Kutipan untuk Dibaca ▸
Bangka Belitung nampaknya menjadi salah satu daerah di Indonesia yang cukup menjadi sorotan setelah munculnya novel Laskar Pelangi. Apalagi jika kamu pernah membaca novel atau menonton filmnya, sudah pasti tahu jika Belitung memiliki keindahan alam yang sangat menawan. Akan tetapi, Belitung ini juga memiliki banyak legenda daerah yang tidak kalah menarik dibandingkan keindahan alamnya. Simak 8 legenda dari Bangka Belitung ini yang kisah-kisahnya begitu menyentuh hati.
Daftar Isi
Sungai Jodoh
Mendapatkan jodoh di sungai mungkin sama sekali tidak terpikirakan oleh siapapun. Namun, di legenda ini, hal tersebut benar terjadi. Adalah Mah Bongsu, seorang anak yatim piatu yang bekerja di Mah Piah, wanita tua yang serakah. Mah Piah ini mempunyai anak perempuan yang bernama Siti Mayang yang juga serakah.
Suatu hari, Mah Bongsu sedang mencuci pakaian di sungai, tiba-tiba dia melihat seekor ular yang mendekat padanya. Awalnya, dia merasa takut, namun ular itu tak menggigitnya dan justru terlihat terluka. Mah Bongsu pun membawa ular itu kembali pulang dan disimpan di kamarnya. Tiap kulit si ular yang mengelupas akan diambil oleh Mah Bongsu dan dibakar. Anehnya, saat membakar kulit, jika asapnya mengarah ke Singapura, maka Mah Bongsu akan mendapat emas. Sedangkan, bila asap mengarah ke Bandar Lampung, maka dia akan mendapat kain sutra lampung.
Mah Bongsu pun menjadi kaya dengan hal itu. Tak lama, majikan dan anaknya tahu tentang kekayaan Mah Bongsu. Mereka berinisiatif untuk mencari ular di hutan. Sayangnya, saat mereka menemukan dan membawa ular itu ke rumah, Siti Mayang justru meninggal karena digigit.
Sementara itu, ular milik Mah Bongsu sudah sembuh dari lukanya dan meminta Mah Bongsu membawanya ke sungai. Di sungai itu, ular itu tiba-tiba berubah menjadi laki-laki tampan dan dia pun melamar Mah Bongsu. Tentu saja, Mah Bongsu menerima lamaran itu. Sejak kejadian itu, sungai tersebut pun dinamai sebagai Sungai Jodoh.
Si Paga
Seperti namanya, legenda ini memang mengisahkan seorang pemuda bernama Paga. Dia adalah laki-laki yang bertubuh kecil namun keberaniannya jauh dari ukuran tubuhnya. Paga merantau ke Pulau Bangka dan tinggal di Desa Penyak. Di desa tersebut, terdapat hutan yang menurut warga setempat sangat angker. Sebagai pemuda yang amat pemberani, Paga nekat untuk mendatangi hutan itu karena dia ingin membuka lahan untuk cocok tanam.

Data yang Diberikan ▸
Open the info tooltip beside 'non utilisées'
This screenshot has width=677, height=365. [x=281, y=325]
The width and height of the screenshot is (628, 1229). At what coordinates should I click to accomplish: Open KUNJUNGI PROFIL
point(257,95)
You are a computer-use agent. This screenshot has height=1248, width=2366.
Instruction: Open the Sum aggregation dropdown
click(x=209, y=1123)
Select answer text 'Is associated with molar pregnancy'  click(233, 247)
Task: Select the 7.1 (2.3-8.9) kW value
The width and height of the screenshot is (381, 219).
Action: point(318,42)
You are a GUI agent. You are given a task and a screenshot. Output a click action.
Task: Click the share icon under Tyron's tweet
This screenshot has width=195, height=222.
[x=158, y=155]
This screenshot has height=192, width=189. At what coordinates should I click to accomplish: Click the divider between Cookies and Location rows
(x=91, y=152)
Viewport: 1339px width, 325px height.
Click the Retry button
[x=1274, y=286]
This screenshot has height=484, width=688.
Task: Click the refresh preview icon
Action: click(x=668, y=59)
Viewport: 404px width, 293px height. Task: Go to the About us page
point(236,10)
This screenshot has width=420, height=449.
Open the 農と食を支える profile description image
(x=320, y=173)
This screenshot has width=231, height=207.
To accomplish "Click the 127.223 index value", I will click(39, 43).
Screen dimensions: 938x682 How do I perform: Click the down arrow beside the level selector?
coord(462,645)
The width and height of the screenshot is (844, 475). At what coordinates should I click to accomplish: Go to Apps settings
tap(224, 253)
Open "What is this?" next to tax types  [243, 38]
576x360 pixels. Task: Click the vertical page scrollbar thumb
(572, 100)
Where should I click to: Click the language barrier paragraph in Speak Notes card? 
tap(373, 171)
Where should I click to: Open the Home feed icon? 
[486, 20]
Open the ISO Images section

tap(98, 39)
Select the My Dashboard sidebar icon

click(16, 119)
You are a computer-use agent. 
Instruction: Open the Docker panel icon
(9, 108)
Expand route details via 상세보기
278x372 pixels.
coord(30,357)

Sasaran Tugas ▸
a) Sebutkan semua nama tokoh manusia yang muncul dalam teks tentang legenda Bangka Belitung.
b) Salin kembali bagian teks tentang legenda Bangka Belitung yang diawali kata-kata berisi "Sementara itu, ular" dan diakhiri dengan "sebagai Sungai Jodoh.".

Jawaban Tugas ▸
a) Mah Bongsu, Mah Piah, Siti Mayang, Paga

b)
Sementara itu, ular milik Mah Bongsu sudah sembuh dari lukanya dan meminta Mah Bongsu membawanya ke sungai. Di sungai itu, ular itu tiba-tiba berubah menjadi laki-laki tampan dan dia pun melamar Mah Bongsu. Tentu saja, Mah Bongsu menerima lamaran itu. Sejak kejadian itu, sungai tersebut pun dinamai sebagai Sungai Jodoh.